Data in this exercise –
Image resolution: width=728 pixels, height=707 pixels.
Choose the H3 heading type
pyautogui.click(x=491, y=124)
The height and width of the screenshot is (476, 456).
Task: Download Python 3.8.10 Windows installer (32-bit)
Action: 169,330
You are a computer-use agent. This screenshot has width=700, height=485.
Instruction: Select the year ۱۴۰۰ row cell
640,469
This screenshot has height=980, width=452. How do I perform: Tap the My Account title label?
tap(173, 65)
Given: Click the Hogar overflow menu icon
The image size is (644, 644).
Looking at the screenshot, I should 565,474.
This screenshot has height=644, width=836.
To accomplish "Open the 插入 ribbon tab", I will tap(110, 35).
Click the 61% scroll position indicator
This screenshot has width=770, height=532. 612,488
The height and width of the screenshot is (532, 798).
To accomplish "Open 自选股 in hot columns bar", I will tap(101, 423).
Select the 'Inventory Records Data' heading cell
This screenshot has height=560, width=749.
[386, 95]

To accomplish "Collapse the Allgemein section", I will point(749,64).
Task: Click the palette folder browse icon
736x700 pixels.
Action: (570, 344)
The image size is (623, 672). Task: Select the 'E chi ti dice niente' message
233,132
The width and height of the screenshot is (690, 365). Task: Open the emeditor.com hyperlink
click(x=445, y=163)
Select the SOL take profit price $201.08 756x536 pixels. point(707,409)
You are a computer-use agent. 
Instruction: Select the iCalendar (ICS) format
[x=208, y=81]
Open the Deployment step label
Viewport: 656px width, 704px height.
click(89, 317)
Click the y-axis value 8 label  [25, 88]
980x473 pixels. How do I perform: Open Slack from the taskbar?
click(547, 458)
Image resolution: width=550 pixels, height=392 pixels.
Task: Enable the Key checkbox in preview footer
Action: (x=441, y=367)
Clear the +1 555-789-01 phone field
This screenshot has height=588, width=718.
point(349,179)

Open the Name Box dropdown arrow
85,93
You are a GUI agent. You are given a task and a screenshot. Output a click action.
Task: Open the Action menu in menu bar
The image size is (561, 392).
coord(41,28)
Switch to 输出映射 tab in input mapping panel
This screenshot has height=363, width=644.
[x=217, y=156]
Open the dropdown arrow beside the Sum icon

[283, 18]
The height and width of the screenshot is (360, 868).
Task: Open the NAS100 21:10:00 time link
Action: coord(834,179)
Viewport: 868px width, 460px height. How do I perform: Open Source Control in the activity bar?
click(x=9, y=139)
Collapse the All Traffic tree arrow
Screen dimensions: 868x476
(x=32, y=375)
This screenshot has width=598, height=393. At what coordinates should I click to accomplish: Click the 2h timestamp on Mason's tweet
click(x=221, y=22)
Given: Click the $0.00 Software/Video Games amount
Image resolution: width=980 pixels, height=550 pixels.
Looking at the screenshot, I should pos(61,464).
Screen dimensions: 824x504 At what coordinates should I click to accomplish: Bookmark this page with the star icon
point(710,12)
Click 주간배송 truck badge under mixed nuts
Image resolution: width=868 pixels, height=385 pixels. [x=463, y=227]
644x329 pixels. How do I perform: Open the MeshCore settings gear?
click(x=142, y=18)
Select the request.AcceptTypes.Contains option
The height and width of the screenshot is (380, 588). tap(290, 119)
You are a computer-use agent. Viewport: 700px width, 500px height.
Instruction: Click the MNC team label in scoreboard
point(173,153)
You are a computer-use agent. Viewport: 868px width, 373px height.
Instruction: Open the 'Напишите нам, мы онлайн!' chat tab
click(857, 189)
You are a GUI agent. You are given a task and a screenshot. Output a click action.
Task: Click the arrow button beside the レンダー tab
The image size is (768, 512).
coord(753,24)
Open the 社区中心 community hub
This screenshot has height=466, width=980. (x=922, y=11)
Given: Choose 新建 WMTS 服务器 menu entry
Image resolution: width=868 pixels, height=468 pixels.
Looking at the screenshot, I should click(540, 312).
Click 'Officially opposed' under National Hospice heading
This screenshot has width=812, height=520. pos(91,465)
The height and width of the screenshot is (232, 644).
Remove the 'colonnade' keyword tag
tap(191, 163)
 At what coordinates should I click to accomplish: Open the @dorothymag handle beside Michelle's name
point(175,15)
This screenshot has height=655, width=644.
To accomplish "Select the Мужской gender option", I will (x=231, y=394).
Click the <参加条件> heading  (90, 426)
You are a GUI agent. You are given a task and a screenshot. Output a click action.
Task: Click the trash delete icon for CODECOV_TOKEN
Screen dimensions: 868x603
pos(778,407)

What the exercise asks – Up to and including the last line of the listing above, copy exactly every line from the one that contains "This screenshot has height=655, width=644." onward; leave out all others.

Finished task –
This screenshot has height=655, width=644.
To accomplish "Select the Мужской gender option", I will (x=231, y=394).
Click the <参加条件> heading  (90, 426)
You are a GUI agent. You are given a task and a screenshot. Output a click action.
Task: Click the trash delete icon for CODECOV_TOKEN
Screen dimensions: 868x603
pos(778,407)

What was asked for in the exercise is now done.